Lacerda se levantou da cadeira eufórico e ajeitou as calças que escorregavam de seu corpo roliço sem controle ameaçando cair, e enquanto procurava visualizar um garçom para pedir qualquer coisa para nós, que estávamos à mesa, dividia a atenção com o programa que passava no televisor localizado num canto, perto do corredor dos sanitários, e suspenso até perto do teto por um suporte para evitar que algum enxerido engraçadinho resolvesse mexer no aparelho sem autorização.

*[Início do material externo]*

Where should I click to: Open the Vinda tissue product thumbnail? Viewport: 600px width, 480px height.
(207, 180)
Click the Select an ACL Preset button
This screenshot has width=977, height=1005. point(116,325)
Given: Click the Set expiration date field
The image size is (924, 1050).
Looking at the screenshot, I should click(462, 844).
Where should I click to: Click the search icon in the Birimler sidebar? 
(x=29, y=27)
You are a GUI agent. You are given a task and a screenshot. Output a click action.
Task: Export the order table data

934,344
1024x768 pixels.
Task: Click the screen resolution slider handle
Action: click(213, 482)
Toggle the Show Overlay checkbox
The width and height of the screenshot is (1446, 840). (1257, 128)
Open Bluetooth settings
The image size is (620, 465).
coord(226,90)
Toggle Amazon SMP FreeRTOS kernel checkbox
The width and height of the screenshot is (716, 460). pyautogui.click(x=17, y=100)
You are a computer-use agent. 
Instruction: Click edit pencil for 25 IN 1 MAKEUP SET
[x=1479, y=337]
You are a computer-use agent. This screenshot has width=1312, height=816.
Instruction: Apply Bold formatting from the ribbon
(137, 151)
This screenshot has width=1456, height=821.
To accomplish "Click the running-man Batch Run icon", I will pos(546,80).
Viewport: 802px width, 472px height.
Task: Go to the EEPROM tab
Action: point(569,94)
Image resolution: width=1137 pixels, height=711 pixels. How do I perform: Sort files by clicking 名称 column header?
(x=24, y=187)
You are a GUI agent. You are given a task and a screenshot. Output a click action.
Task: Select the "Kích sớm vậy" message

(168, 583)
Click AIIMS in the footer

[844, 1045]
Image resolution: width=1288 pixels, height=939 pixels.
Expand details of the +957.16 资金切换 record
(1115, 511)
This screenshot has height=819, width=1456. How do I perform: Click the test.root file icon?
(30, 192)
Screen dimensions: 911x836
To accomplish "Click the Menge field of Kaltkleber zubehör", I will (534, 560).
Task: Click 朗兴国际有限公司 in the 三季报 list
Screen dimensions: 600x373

Num lance duvidoso, em que o árbitro marcou uma falta para o time adversário ele, o Lacerda, perdeu a passagem do garçom, e consecutivamente esqueceu o que ia pedir. Assim sendo, sentou-se atônito, roeu as unhas da mão esquerda e tamborilou com os dedos da mão direita no tampo da mesa. Estava visivelmente transtornado com a situação. Mas para nossa sorte, seus gritos desafinados não se faziam ecoar nas paredes do recinto. Ele ainda conseguia se conter. O que foi, no meu ponto de vista, algo muito bom. Porque ninguém precisava ouvir tamanha bizarrice.
O tempo passava, e nós estávamos nervosos com a situação do jogo. Os outros clientes do bar estavam nervosos, e o proprietário e os dois garçons também. O Lacerda? De tão nervoso que estava não parava de tremer e de sacolejar. Parecia até uma britadeira em ação. O pote de amendoins pedido há pouco tempo para a mesa estava vazio. Os amendoins? Espalhados pelo chão. E também, há esta altura dos fatos todos nós segurávamos nossos copos nas mãos para evitar que tivesse o mesmo fim dos tais petiscos.
Para o jogo terminar faltava poucos minutos, e com ele nossa paciência também estava no limite. Quanto ao Lacerda não quero nem comentar, pois este se encontrava babando sobre o peito e com os olhos fixos no aparelho de TV, inerte, sem expressões. Ficamos preocupados com ele, mas o jogo estava no fim. Então, deixamos ele ficar ali mesmo do jeito que estava, pelo menos nossos copos podiam voltar para a mesa sem ser derrubados.
A partida estava empatada em dois a dois. O clima tenso no boteco e no campo, onde acontecia o jogo. Jogadores dos dois times se provocavam, se empurravam. Foi aí que houve uma expulsão de um dos nossos. O árbitro, aquele ladrão, deveria ter feito isso com o jogador do outro time, e não com o nosso, pensei. Bom, acredito que todos naquela hora pensaram assim. Mas não havia jeito, a nossa defesa estava sem um importante homem. O Lacerda nem piscava mais nesta hora. Que estranho, pensei novamente.
Faltava apenas um minuto para o jogo terminar, e até eu estava roendo unhas. Alguém resolveu ver o que aconteceu com o Lacerda, pois ele estava muito parado. Havia morrido lá, sentado no bar, e sem o nosso auxílio, mas o jogo continuava. Faltava um minuto, podia mudar tudo. E mudou. O atacante dava tudo o que aguentava, já estava visivelmente cansado, nós podíamos ver isso, todos viam isso. Então passou a bola para um outro companheiro num passe fenomenal que, com apenas um chute... Gooollllll... Gol do Brasil! Gritou o locutor, gritamos nós, gritaram todos no bar, nos lares, e em todos os lugares. Lacerda não gritou, estava morto na cadeira. Olhamos para ele neste momento. Tinha um largo sorriso estampado em sua face.